4. Face up to sensible financial covenants

It is not lost on a firm like ours that some lenders went crazy over 2006 and 2007, and dispensed with the longstanding benefit of financial covenants in their loan packages. One of our competitors was always going on about them “having no financial covenants”; welcome to 2008. Those lenders, if they still have jobs, are now regretting their “no covenant” mantra.

Luckily for the lending syndicate, folks like OTPPB and Providence are experienced deal types and fully aware that covenants are not the enemy in a deal of this nature. Declining revenue from the landline business, more competiton in wireless, and no growth plans outside its home market are all reasons for sobriety at BCE deal central. But, the stability of the domestic business and $700 million of free cash flow in 2009 is a place to start. As is $2.5 billion of cash on hand as of March 31, 2008.

There’s even spare change for a sinking fund.

6. Spinout the Aliant stake next year

The jumbo equity offering of 2009 will undoubtedly be the sale of BCE’s 44% stake in Bell Aliant Income Fund (BA-UN:TSX). With a current market cap. of $3.8 billion, BCE’s new owners could hope to clear $1.75 billion. It’ll take an installment receipt transaction, as was used by John Labatt Ltd. among others, but the cash should show up before the end of 2009. That’s all that the lenders need to hear. And with more than $60 million of commission at stake, the i-bankers will be rioting to lead the deal.

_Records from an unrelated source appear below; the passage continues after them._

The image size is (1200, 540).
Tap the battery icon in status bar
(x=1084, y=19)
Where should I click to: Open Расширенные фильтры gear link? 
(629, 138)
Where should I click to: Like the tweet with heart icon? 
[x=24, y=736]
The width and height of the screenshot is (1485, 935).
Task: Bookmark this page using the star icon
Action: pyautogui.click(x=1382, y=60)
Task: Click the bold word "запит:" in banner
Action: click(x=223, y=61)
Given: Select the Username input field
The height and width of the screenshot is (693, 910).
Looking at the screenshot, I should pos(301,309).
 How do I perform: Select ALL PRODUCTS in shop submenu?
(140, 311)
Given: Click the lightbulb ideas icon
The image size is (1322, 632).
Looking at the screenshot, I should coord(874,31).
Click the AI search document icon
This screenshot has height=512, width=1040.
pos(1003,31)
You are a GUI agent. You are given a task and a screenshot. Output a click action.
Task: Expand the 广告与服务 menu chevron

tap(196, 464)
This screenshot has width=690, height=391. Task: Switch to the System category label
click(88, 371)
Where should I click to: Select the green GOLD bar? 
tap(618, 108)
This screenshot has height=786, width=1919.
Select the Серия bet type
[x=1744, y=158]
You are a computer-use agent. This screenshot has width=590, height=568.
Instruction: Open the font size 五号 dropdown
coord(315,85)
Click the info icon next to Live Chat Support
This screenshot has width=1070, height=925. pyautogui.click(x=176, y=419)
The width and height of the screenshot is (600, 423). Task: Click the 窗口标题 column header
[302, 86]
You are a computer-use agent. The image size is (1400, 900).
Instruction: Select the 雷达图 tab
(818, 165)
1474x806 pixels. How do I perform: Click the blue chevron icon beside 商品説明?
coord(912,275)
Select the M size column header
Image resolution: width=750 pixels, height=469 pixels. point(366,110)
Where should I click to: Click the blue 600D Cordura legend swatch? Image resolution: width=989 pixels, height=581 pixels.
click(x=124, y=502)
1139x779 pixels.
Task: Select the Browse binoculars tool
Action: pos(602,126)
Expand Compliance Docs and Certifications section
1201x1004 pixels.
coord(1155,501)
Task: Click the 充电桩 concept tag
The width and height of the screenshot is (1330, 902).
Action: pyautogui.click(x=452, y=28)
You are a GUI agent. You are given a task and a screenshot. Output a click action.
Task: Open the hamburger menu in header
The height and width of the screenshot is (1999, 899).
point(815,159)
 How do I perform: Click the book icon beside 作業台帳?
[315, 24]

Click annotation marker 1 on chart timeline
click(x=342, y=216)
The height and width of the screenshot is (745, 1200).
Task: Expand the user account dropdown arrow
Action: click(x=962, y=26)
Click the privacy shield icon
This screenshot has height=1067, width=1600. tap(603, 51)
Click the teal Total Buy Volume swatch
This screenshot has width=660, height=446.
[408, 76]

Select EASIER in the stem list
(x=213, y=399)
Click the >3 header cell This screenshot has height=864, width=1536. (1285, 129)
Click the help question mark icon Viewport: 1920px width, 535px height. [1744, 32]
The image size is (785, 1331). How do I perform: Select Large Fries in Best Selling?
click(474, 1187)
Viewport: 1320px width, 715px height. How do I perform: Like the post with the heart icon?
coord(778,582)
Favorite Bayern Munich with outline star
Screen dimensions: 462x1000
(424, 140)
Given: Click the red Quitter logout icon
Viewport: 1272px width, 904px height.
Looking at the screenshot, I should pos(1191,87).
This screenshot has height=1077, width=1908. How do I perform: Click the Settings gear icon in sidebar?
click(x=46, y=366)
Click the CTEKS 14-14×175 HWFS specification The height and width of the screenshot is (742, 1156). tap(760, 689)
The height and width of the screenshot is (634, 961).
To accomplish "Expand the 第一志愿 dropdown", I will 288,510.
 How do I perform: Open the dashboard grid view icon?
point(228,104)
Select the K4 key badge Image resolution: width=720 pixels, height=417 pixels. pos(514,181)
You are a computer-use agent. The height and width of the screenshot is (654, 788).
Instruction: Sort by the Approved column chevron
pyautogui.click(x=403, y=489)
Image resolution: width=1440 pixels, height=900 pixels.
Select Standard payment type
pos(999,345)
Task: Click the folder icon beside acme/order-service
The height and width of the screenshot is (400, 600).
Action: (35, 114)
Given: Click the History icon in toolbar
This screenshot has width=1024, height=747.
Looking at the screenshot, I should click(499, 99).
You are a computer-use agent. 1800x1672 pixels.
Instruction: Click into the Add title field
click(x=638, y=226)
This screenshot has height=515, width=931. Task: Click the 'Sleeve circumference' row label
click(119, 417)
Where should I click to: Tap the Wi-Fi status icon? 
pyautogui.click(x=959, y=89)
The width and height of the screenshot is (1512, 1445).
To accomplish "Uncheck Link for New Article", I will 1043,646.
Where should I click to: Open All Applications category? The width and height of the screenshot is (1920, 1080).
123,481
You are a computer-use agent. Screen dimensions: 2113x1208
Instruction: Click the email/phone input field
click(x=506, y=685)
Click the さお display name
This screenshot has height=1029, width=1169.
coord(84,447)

But, as Ontario Hydro proved, OTPPB doesn’t need to pay the standard 4% equity offering commission for a jumbo deal. 2.4% is the new 4% commish when you are talking numbers this big…and the investment banking industry in suffering from a recession, which makes it harder to hold the line of fees. Unless, of course, the lead banks are negotiating these follow-on fees into the current deal.

Naturally, the Canadian Bank Act makes tied selling illegal, so we know THAT isn’t happening. And no “wink, wink, nudge, nudge”, either.

____________________

This is but a representative list of some of the tools available to the two sides to get to yes, but it serves to make the point that the LBO backers can give the banks what they need to be happy — without impairing the health of BCE going forward.

If the deal doesn’t happen, it’s not because the two sides couldn’t reach a deal. It’ll be because they didn’t.